I wander around, tired yet determined. I still haven't found Hermione or Tris. One of them should have the ring, according to my plan.

A fear still pricks in my mind. What if Katniss really did have the ring? That would be horrible; I would have to hunt her down again and stalk her. I don't want to do that.

It's very dark out, I suddenly realize. I stop walking and decide if I should stop for the day. I'm tired, but I also promised myself I'd find the two other girls today.

After standing there and thinking about it, my fatigue takes control and I lay down where I am. I have tomorrow to look. I'm sure Katniss and Hermione are around. I'll find them tomorrow.

I use my backpack as a pillow. I'm just starting to drift off when I hear a cannon. I look up in the sky and see one of the two people I really hoped it wouldn't be.

Hermione.

I don't care about her at all. I haven't said a word to her. But if she has the ring, it goes to the Capitol with her. It's out of my reach then.

I jump up, suddenly fully awake. I need to find her. I need to find her before they take her.

I take off running. I'm not very fast, but it seems that way because my mind is racing. If they take her, they take the ring. Then the ring is gone forever. I can't let it be that way, because I'm having serious withdrawal from it and I don't know why.

I could win, if I find the ring. I have enough to survive. Enough food, enough supplies. I'm not injured at all. I'm perfectly fine except for the intense need for the ring. If I find the ring, I could win. I'd disappear and kill people while I'm invisible, and then I would win. I would go back. I would go back home to my hobbit hole and my books and my garden...

I sprint harder, feeling fast but probably looking very ridiculous. I need to find Hermione before they take her. I remember someone telling me in the Capitol that, once someone dies, they leave the dead body there for a few minutes, then they come and take it away. But, if someone is within 500 feet of the dead tribute, then they have to wait until everyone's more than 500 feet away. I'm pretty sure it's been more than a few minutes since Hermione died, so someone must be within 500 feet of her. Good. That's good. I pray that whoever it is will stay there until I get to her.

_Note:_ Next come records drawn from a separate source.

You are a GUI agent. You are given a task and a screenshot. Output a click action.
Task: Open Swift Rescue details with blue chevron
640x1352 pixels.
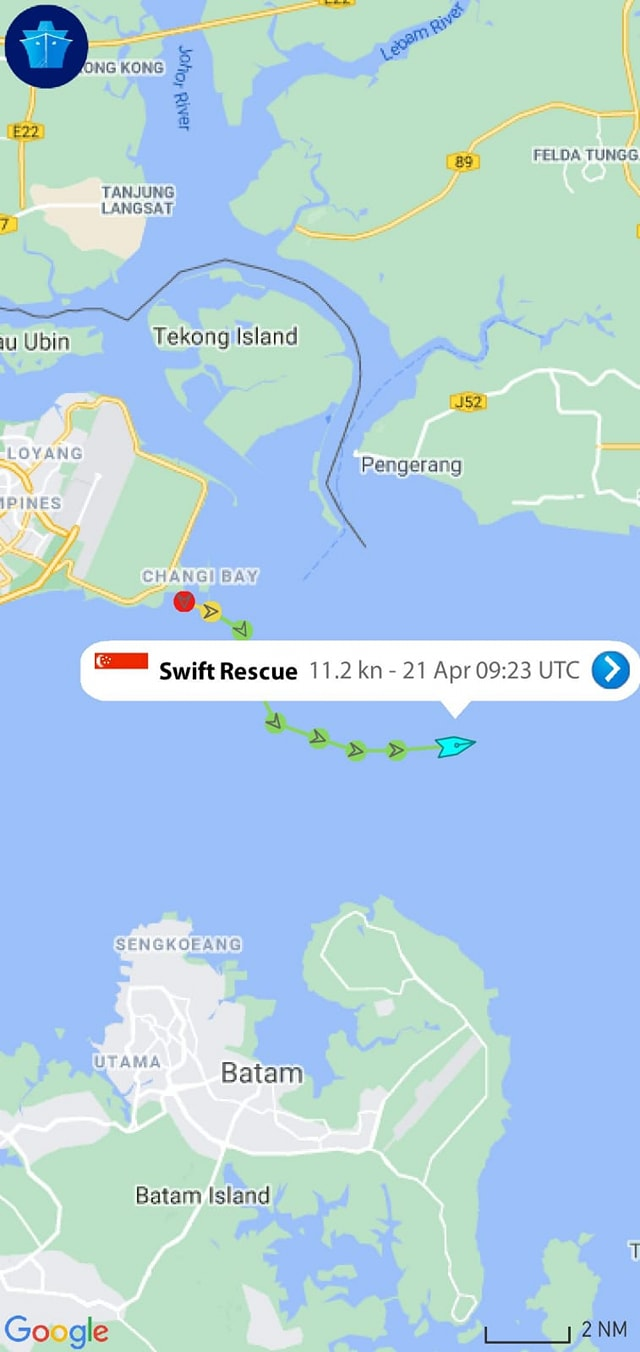610,670
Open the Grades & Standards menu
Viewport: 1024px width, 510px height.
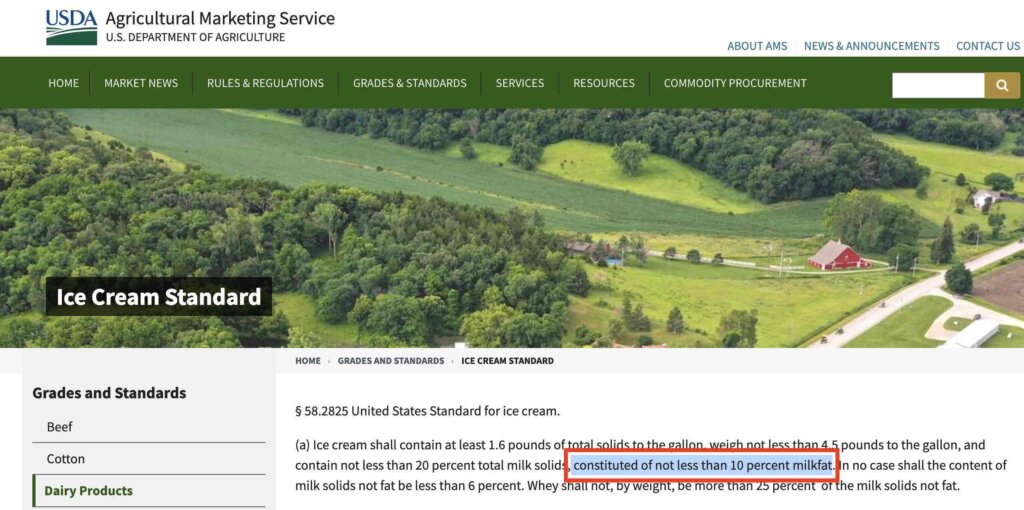[x=410, y=83]
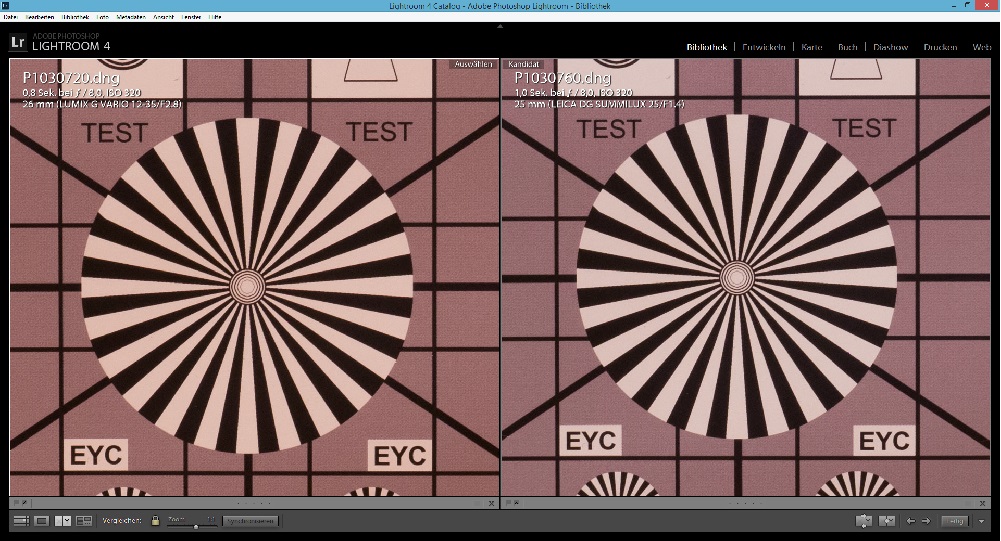Screen dimensions: 1001x541
Task: Click the Swap select and candidate icon
Action: (x=864, y=521)
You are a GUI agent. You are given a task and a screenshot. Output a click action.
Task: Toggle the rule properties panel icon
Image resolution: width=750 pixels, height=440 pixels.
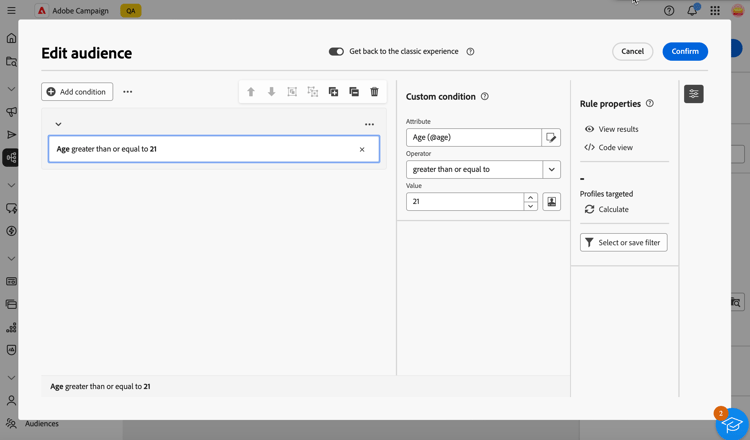[x=694, y=94]
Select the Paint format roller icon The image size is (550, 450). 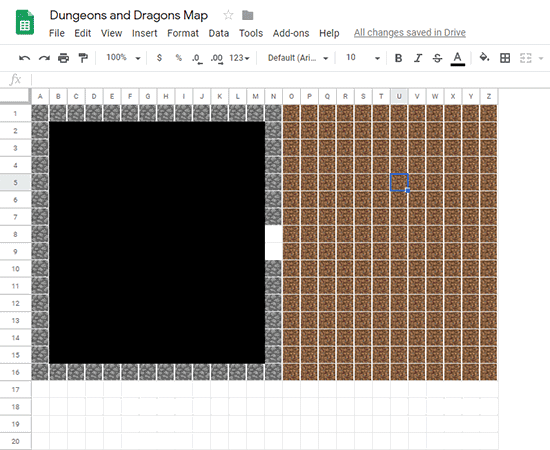tap(83, 58)
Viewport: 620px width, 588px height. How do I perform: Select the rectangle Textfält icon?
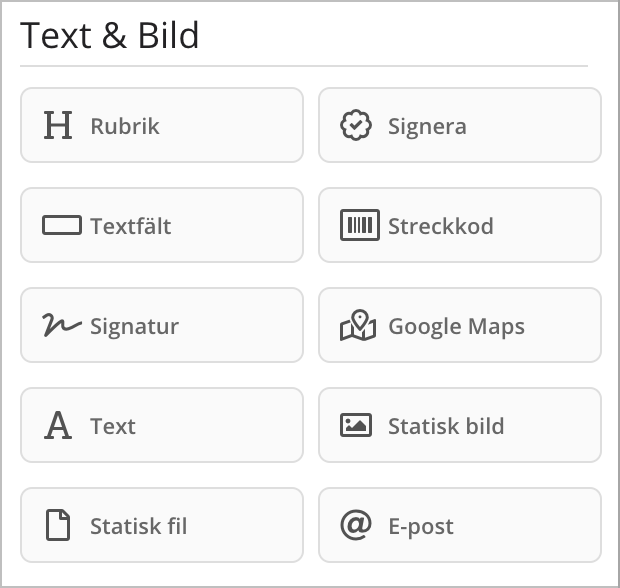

Minutes pass. I still run, looking for her. I didn't see the giant claw come and take her yet, so someone still must be within 500 feet of her. Maybe it's me...

Or maybe not. Maybe she's on the other side of the arena. Maybe I'm running the wrong way, completely opposite of her. Maybe I'll never get to my ring. Then I won't win. I will never see my hobbit hole or my garden or my books ever again.

My mind immediately turns my attitude around. It might be me that's causing the gamemakers to not pick her up. I could be very near her. It very well could be me, unless she has some allies that are still grieving by her. But she died 10 minutes ago, or something close to that. I'm sure the allies she may have had moved on. And, she might not even have the ring. I still haven't found and spied on Tris yet. She could have it, too.

A cannon interrupts my thoughts. I stop running and look up. There's this random guy in the sky named Newt. I remember seeing him around a few times. He soon disappears.

I take this dead person as a sign to take a quick break. I bend over and try to catch my breath. I stay like this for 20 seconds, then I force myself to keep going.